Because so few of us now serve in the military, our men and women in uniform have become strangers to us. We stand up at athletic events to honor them, but we hardly know their true measure. Here, Starbucks CEO and longtime veterans’ advocate Howard Schultz and National Book Award finalist Rajiv Chandrasekaran of The Washington Post offer an enlightening, inspiring corrective.
The authors honor acts of uncommon valor in Iraq and Afghanistan, including an Army sergeant who repeatedly runs through a storm of gunfire to save the lives of his wounded comrades; two Marines who sacrifice their lives to halt an oncoming truck bomb and protect thirty-three of their brothers in arms; a sixty-year-old doctor who joins the Navy to honor his fallen son.
We also see how veterans make vital contributions once they return home, drawing on their leadership skills and commitment to service: former soldiers who aid residents in rebuilding after natural disasters; a former infantry officer who trades in a Pentagon job to teach in an inner-city neighborhood; a retired general leading efforts to improve treatments for brain-injured troops; the spouse of a severely injured soldier assisting families in similar positions.

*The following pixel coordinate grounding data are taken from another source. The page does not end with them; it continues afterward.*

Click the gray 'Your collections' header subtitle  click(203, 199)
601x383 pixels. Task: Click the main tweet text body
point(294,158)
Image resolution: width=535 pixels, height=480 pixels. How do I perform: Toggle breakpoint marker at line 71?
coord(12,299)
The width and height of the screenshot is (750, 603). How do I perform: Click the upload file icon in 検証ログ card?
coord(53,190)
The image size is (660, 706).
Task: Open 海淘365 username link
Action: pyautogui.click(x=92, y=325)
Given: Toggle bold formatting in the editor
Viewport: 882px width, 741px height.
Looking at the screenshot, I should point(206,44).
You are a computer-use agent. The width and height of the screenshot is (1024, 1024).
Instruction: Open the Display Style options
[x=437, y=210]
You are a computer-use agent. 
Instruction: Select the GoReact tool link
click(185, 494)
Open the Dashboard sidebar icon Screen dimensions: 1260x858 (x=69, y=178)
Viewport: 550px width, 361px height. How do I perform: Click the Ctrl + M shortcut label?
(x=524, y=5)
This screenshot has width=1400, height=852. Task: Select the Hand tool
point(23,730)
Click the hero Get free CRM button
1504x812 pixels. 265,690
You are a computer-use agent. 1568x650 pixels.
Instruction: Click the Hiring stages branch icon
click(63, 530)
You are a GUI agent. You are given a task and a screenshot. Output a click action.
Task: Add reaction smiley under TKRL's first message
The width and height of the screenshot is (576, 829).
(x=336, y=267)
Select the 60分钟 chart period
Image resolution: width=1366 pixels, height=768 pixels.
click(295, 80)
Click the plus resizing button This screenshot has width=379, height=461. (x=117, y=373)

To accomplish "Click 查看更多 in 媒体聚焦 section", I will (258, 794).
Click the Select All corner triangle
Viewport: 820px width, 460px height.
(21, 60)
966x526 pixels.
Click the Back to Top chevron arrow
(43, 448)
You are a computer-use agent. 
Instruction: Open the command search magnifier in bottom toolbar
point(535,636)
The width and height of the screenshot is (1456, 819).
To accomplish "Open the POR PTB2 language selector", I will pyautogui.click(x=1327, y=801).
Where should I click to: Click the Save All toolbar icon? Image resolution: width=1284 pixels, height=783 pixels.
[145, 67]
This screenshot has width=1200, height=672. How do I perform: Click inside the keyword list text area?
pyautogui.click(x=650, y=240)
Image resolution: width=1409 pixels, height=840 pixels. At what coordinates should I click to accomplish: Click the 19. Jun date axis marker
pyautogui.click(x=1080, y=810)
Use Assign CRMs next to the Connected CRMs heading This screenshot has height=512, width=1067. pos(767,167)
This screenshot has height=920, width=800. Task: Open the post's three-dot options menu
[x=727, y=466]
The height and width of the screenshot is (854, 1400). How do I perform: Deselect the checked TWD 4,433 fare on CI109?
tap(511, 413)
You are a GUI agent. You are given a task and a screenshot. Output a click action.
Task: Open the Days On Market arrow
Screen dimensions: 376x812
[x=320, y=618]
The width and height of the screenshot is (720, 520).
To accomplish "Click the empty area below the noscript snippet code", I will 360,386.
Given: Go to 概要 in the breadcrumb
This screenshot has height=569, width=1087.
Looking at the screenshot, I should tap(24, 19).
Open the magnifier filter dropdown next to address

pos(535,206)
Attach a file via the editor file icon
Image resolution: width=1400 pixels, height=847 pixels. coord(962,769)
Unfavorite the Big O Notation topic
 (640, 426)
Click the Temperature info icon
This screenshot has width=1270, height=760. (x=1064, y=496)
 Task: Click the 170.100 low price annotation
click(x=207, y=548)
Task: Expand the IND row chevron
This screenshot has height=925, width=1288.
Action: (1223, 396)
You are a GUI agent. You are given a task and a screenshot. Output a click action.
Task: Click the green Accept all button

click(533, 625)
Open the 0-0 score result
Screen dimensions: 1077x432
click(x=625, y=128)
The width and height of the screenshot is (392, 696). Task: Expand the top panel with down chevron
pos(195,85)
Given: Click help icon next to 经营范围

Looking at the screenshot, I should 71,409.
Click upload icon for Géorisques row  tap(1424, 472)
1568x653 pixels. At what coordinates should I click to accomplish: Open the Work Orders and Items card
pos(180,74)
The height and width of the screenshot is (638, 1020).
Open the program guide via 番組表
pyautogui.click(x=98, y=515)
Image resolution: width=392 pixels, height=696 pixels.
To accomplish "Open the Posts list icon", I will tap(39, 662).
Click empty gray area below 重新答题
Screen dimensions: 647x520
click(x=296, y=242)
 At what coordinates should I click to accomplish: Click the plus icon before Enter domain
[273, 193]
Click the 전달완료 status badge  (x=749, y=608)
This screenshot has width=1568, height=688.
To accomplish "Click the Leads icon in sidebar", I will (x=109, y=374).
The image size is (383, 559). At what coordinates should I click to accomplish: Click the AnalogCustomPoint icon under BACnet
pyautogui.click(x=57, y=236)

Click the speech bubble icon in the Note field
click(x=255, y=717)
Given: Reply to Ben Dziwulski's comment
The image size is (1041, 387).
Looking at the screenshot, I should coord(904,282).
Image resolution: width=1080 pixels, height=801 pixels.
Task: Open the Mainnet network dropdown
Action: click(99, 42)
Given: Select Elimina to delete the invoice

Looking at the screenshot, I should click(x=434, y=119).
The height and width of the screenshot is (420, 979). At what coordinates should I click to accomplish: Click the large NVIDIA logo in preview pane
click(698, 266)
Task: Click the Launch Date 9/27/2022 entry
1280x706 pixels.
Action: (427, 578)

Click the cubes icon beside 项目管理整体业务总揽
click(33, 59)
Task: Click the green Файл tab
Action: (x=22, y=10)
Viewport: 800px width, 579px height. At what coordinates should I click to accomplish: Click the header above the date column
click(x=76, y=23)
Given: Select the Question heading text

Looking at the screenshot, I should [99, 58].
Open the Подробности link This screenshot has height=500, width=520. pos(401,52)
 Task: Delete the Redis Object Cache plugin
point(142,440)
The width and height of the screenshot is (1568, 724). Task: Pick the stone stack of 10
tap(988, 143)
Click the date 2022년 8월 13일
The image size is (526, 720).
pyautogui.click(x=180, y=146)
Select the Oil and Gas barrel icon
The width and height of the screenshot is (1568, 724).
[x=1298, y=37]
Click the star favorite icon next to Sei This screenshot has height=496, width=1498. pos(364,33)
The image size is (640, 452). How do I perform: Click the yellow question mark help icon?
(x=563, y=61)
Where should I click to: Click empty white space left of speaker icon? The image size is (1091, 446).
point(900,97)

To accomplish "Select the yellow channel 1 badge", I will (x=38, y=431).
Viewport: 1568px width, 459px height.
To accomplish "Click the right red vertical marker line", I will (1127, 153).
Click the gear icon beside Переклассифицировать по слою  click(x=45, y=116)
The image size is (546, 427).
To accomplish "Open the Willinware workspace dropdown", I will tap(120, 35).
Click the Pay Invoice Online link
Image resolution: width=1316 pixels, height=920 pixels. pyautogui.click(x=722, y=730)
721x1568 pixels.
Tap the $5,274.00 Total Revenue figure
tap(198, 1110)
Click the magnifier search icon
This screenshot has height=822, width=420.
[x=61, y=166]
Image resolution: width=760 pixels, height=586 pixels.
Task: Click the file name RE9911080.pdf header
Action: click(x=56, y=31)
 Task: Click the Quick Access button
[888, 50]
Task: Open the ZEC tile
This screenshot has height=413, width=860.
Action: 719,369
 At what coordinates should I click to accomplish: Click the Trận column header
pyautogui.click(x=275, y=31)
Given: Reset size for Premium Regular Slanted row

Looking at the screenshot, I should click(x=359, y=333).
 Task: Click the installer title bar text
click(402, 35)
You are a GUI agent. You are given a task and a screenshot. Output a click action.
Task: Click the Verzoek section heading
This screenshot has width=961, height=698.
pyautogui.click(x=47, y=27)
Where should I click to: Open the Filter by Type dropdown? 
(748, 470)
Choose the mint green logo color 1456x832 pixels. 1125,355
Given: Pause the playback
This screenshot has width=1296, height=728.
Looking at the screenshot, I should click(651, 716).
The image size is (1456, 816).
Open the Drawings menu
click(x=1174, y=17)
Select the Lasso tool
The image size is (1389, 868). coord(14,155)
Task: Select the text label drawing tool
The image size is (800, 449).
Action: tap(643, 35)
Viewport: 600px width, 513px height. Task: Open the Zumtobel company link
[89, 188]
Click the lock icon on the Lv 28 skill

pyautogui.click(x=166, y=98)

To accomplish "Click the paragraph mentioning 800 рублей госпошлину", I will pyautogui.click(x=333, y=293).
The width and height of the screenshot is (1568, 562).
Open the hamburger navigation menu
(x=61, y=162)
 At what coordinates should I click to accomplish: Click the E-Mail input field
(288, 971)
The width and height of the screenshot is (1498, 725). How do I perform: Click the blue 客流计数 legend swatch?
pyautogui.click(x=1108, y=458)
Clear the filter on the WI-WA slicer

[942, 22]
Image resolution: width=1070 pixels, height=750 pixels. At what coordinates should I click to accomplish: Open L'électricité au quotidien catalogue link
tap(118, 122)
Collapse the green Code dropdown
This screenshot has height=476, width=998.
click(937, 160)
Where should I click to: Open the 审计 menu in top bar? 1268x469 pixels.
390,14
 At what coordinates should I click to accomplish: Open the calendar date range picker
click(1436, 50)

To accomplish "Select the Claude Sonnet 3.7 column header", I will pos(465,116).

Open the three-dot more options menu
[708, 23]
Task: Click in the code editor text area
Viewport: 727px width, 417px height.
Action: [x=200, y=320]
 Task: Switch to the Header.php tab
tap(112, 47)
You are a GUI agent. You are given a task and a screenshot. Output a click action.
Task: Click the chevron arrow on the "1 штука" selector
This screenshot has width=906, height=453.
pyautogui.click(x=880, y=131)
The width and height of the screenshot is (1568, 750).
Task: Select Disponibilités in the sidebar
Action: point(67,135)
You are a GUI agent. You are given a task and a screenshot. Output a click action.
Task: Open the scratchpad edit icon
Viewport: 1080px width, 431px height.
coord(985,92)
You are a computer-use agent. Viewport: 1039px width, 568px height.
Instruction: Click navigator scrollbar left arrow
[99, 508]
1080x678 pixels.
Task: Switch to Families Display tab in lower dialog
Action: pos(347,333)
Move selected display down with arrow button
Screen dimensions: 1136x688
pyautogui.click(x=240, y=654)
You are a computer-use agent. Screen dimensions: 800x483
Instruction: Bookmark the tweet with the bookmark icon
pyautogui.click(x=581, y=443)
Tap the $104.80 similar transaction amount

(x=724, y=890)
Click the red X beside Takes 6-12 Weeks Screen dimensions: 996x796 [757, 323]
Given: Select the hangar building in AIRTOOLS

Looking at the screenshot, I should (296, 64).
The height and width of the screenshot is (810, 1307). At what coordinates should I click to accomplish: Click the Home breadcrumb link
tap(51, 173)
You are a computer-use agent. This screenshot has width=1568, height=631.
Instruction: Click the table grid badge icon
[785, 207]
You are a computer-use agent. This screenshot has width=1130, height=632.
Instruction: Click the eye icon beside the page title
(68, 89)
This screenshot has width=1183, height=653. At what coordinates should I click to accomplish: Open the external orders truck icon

These powerful, unforgettable stories demonstrate just how indebted we are to those who protect us and what they have to offer our nation when their military service is done.
About the author
Howard Schultz, left, is chairman, president, and chief executive officer of Starbucks, where he has been recognized for his leadership, business ethics, and efforts to strengthen communities. He and his wife, Sheri, have pledged extensive support to help veterans make successful transitions to civilian life through the Schultz Family Foundation’s Onward Veterans initiative. Schultz is the best-selling author of Onward: How Starbucks Fought for Its Life Without Losing Its Soul and Pour Your Heart Into It.
Rajiv Chandrasekaran is a senior correspondent and associate editor at The Washington Post, where he has worked since 1994. He has been the newspaper’s bureau chief in Baghdad, Cairo, and Southeast Asia, and he has been covering Afghanistan off and on for a decade. Chandrasekaran is the author of Little America and Imperial Life in the Emerald City, which was named one of the 10 Best Books of 2007 by The New York Times.